…elle était allongée sur le lit.

Pas comme il l’avait vue des milliers de fois auparavant. Pas tournée sur le côté, pas recroquevillée dans le sommeil. Elle était étendue bien droite, immobile, les mains soigneusement croisées sur la poitrine. Les yeux grands ouverts, fixant le plafond.

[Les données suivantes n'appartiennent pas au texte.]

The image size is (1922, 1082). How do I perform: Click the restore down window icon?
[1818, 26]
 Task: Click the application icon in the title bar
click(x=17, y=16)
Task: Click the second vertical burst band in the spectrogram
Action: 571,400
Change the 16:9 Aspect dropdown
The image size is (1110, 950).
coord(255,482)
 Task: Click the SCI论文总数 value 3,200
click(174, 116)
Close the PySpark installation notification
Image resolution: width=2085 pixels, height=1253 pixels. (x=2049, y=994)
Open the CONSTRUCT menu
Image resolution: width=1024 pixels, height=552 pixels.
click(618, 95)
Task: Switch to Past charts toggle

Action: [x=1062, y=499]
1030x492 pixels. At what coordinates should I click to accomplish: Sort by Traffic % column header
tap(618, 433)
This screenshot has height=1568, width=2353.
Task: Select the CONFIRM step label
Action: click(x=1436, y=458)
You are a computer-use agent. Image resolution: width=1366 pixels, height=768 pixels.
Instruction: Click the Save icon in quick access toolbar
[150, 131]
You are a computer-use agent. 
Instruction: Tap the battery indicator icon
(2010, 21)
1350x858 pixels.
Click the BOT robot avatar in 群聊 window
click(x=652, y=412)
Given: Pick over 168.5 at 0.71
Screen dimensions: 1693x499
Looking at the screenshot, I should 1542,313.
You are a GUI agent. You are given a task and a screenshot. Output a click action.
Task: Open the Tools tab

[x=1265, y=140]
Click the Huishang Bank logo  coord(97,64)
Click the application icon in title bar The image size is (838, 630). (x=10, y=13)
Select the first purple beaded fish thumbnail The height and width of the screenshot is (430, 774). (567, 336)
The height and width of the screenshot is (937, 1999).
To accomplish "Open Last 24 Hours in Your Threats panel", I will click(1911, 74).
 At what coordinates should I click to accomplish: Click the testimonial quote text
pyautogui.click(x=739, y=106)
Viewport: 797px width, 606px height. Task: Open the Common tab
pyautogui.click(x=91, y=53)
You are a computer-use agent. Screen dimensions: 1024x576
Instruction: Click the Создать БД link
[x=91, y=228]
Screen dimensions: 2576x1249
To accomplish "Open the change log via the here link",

Un froid brutal lui traversa le corps.

— Toi… — murmura-t-il, mais sa voix se brisa.

Il fit un pas. Puis un autre. Son cœur battait si fort qu’il avait l’impression qu’il allait éclater. Une pensée, unique et terrifiante, s’imposa à lui : elle est morte. Une crise cardiaque. Un AVC. Elle a attendu toute la nuit… pendant que lui était ailleurs.

Il s’approcha encore. Et seulement alors, il remarqua un léger mouvement. Sa poitrine se soulevait à peine.

Elle respirait.

— Mon Dieu… — souffla-t-il, les jambes soudain sans force.

Mais le soulagement fut de très courte durée.

Sur le drap blanc, juste à côté de sa main, reposait une enveloppe. Posée avec soin. Son prénom y était inscrit, de son écriture à elle.

Il la prit. À l’intérieur, plusieurs pages.

« Si tu lis ces lignes, c’est que tu es rentré.
Comme toujours — à l’aube.
Ne t’inquiète pas. Je sais tout. Depuis longtemps. »

Il sentit sa gorge se serrer.

« Je connais son adresse. Son prénom. Je sais qu’elle a vingt ans de moins que moi.
Je sais quels soirs tu ‘travailles tard’.
Et je sais quand tu as commencé à porter un autre parfum. »

Il inspira — et comprit que la chambre sentait effectivement un parfum étranger. Il l’avait ramené avec lui. Encore une fois.

« Je me suis souvent demandé quand tu avais cessé de me regarder comme une femme.
Et quand je suis devenue pour toi un simple décor. »

Le papier tremblait entre ses doigts.

« Cette nuit, j’ai décidé d’arrêter d’attendre.
D’arrêter de pleurer en silence dans la salle de bain.
D’arrêter de poser des questions auxquelles tu réponds depuis longtemps par des mensonges. »

Il leva les yeux vers elle. Elle n’avait pas bougé. Mais son regard… il y avait quelque chose de lucide. Elle ne dormait pas.

« Je ne suis pas morte. Rassure-toi.
Même si je sais que cela aurait été plus simple pour toi.
Cette nuit, j’ai simplement décidé de disparaître. De ta vie. »

Il se leva brusquement.

— Qu’est-ce que ça veut dire ?! — cria-t-il.

C’est alors qu’il remarqua le reste.

Une petite valise contre le mur. Soigneusement préparée. Son passeport sur la table de nuit. Le téléphone éteint.

« Quand tu finiras cette lettre, je serai déjà partie.
Ne me cherche pas. Je ne veux pas que tu me retrouves.
J’ai besoin de réapprendre à respirer — sans peur, sans humiliation, sans attente. »

Il se précipita vers le lit et lui saisit la main.

— Regarde-moi ! — hurla-t-il. — Tu es folle ?!

Elle tourna lentement la tête vers lui. Aucun sanglot. Aucune hystérie. Seulement une fatigue profonde, ancienne.

— Je ne suis pas folle, dit-elle calmement.
— Je me suis enfin réveillée.

— Tu pars comme ça ? Après tout ce qu’on a vécu ?!

Elle esquissa un sourire triste.

— Justement. À cause de tout ça.

Il voulut parler. Se justifier. Mentir encore. Mais les mots sonnèrent creux, même dans sa tête.

Elle ferma les yeux.

— Ne t’inquiète pas. Elle saura te consoler. Elle le fait bien.

Une heure plus tard, il se tenait seul dans l’appartement vide.
Le lit était fait. La valise avait disparu.

Sur la table, une dernière phrase, écrite à part :

« Le pire n’est pas la trahison.
Le pire, c’est quand on cesse de t’aimer… et que tu ne remarques même pas que tu en es responsable. »

Il s’assit sur le sol, au milieu de la pièce, et comprit enfin une chose :
Cette nuit-là, il n’avait pas perdu sa femme.
Il avait perdu la personne qui l’avait aimé plus que tout — et qu’il avait détruite sans s’en rendre compte.